● **Input**
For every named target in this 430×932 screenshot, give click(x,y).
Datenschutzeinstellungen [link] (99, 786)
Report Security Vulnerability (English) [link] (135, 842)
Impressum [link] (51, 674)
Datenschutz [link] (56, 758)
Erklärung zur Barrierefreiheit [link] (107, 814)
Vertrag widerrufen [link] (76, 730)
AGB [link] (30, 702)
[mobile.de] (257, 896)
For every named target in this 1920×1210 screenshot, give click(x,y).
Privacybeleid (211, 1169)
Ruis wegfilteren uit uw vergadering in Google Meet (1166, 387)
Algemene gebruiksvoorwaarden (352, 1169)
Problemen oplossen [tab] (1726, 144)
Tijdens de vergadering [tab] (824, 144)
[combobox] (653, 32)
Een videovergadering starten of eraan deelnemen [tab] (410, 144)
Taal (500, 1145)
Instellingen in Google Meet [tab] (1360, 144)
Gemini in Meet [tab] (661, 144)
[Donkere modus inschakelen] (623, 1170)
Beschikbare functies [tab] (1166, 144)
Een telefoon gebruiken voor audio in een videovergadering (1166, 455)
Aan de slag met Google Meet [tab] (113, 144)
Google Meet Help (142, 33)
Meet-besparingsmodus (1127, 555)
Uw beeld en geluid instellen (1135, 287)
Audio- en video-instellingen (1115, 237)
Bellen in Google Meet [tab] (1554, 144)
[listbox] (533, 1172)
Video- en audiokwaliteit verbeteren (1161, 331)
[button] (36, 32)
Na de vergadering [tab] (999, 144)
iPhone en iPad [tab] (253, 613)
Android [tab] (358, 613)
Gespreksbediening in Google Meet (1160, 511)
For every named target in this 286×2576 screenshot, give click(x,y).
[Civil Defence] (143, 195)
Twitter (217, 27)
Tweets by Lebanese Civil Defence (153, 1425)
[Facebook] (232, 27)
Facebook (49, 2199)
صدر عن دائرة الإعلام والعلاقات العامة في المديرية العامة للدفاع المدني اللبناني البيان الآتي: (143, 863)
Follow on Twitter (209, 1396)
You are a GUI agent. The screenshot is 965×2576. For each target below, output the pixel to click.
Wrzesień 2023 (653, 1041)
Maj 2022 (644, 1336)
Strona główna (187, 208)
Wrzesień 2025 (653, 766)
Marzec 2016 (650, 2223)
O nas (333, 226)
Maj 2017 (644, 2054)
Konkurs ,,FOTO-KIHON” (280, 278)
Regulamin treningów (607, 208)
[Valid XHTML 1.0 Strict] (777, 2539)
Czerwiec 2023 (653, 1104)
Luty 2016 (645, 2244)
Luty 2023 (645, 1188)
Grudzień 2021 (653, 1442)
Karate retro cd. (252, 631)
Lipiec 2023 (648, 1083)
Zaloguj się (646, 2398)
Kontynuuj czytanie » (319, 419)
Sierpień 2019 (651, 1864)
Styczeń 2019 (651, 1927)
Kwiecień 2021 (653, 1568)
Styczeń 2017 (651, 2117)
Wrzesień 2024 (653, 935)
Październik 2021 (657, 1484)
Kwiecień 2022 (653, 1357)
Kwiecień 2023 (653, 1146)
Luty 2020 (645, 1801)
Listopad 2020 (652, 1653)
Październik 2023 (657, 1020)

● **Action item**
Go through the records. Copy each line where "screenshot" appears.

● **Exercise solution**
For every named target in this 430×932 screenshot, give click(x,y).
For every named target in this 1920×1210 screenshot, give click(x,y).
For every named target in this 286×2576 screenshot, give click(x,y).
You are a GUI agent. The screenshot is 965×2576. For each target below, output the pixel to click.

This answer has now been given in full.